Die Qualitätssicherungsfunktion drückt aus, dass durch die Aufnahme bewährter Best Practices aus diversen Ländern in den Kodex Standards guter und verantwortungsvoller Unternehmensführung gesetzt werden sollen. Zu den Standards zählt z.B. die Empfehlung, einen mehrköpfigen Vorstand zu bilden. Somit wird eine Verbesserung der Qualität der Corporate Governance deutscher Unternehmen angestrebt. Auch die Wahl der Form eines Kodex führt dazu, dass im Vergleich zu gesetzlichen Normen flexiblere Anpassungen bei Weiterentwicklungen möglich sind.[65]
Die folgende Abbildung zeigt einen Überblick über die Funktionen des Corporate Governance bzw. deren Funktionsträger, die für die Umsetzung verantwortlich sind und sich an den maßgeblichen Interessen und Wünsche der Shareholder und Stakeholder orientieren.
Abb. 5: Corporate Governance[66]
Der Kodex richtet sich hauptsächlich an deutsche börsennotierte Aktiengesellschaften. Es erfolgt aber auch die Empfehlung an nicht börsennotierte Aktiengesellschaften, die die Regelungen durch Satzung, Geschäftsordnung o. ä. anwenden. Gerade für Unternehmen die einen Börsengang bedenken, sollte die Anwendung im Vorfeld erfolgen. Hinsichtlich der Verbindlichkeit des Kodexes muss jedes Unternehmen jährlich im Geschäftsbericht eine sog. Entsprechenserklärung abgeben. Darin muss offen gelegt werden, welche Regelungen übernommen wurden bzw. bei Nichtanwendung müssen u. U. die Gründe hierfür angegeben werden.[67]
Der Kodex beinhaltet 72 Empfehlungen und 19 Anregungen.[68] Empfehlungen werden gekennzeichnet durch das Wort „soll“. Von ihnen können Unternehmen abweichen.
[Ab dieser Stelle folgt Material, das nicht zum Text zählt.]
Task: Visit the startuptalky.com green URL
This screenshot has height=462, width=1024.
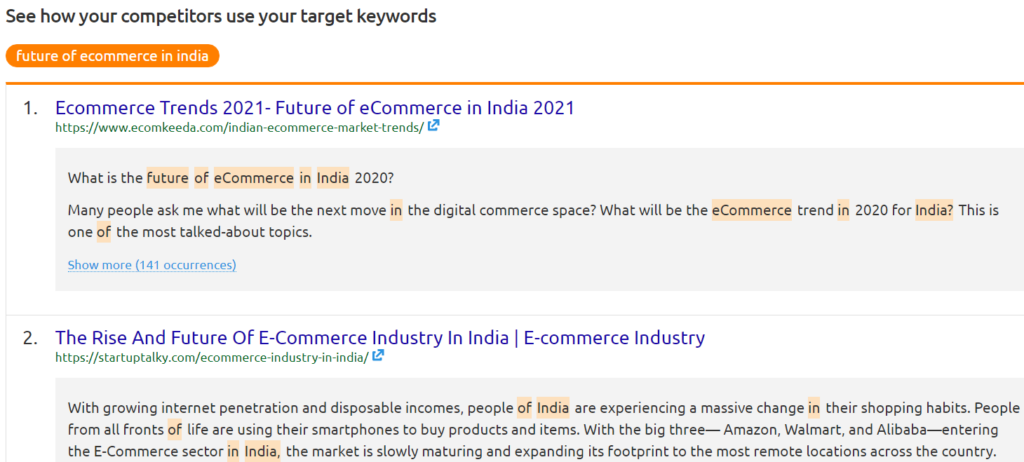Action: (x=211, y=357)
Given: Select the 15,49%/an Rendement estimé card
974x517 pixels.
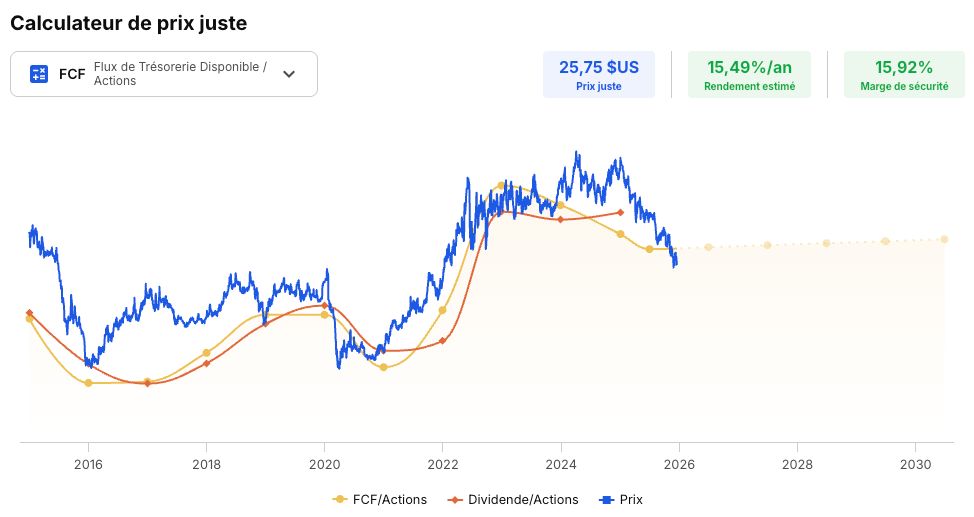Looking at the screenshot, I should [749, 75].
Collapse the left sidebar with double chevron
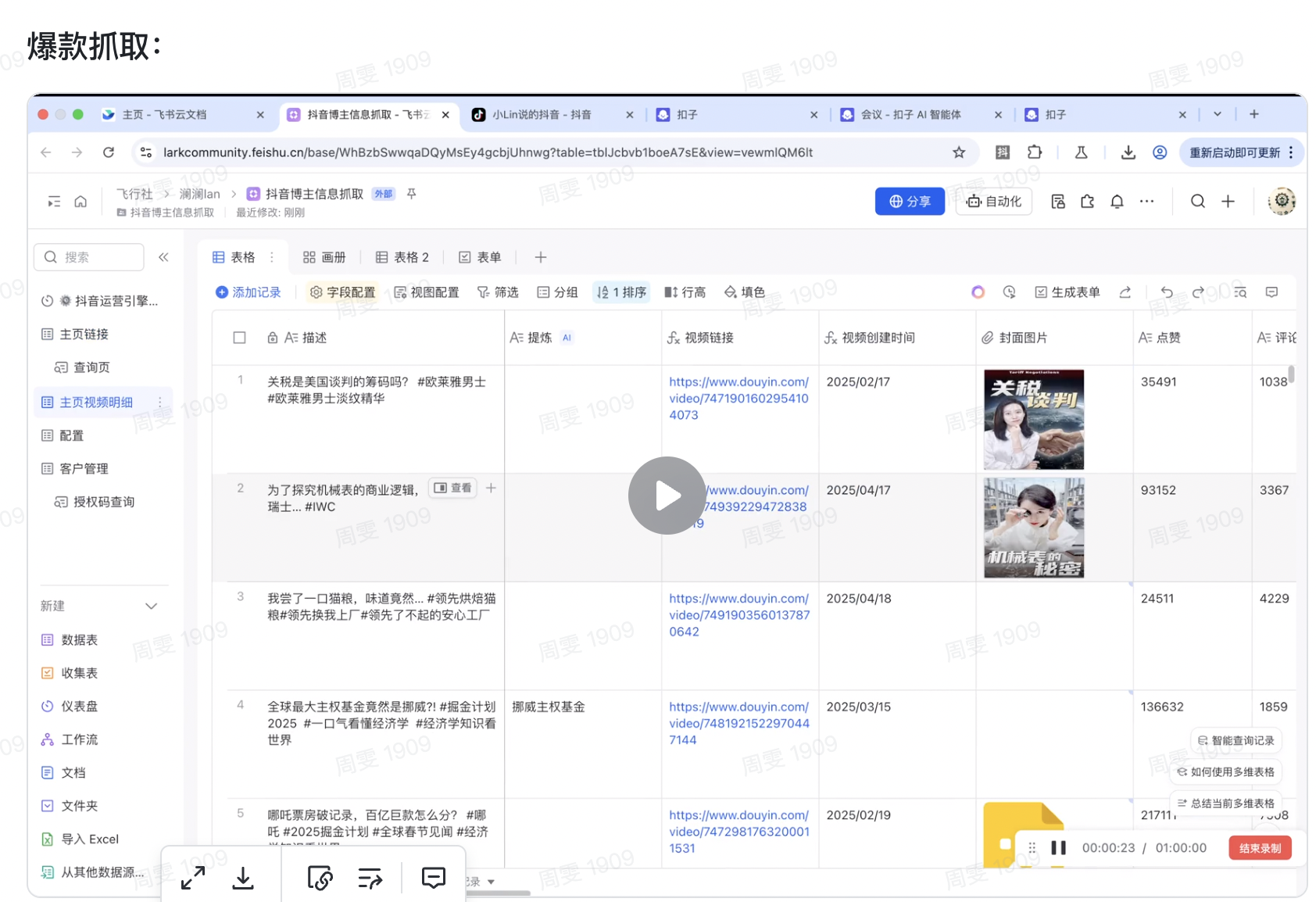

Sie unterliegen dann dem „Comply or Explain“-Prinzip, d.h. sie müssen erklären ob und warum Abweichungen erfolgt sind. Ein Beispiel ist die Empfehlung, dass der Aufsichtsrat sich eine Geschäftsordnung geben soll. Anregungen werden gekennzeichnet durch „sollte“ oder „kann“. Sie sind nach Ansicht der Regierungskommission Ausdruck guter Unternehmensführung. In der Praxis haben sie sich aber noch nicht durchgesetzt. Anregungen haben eine geringere Bedeutung und müssen deshalb bei Abweichung nicht begründet werden. Ein Beispiel für eine Anregung ist, dass der Aufsichtsrat weitere Sachthemen zur Behandlung in einen...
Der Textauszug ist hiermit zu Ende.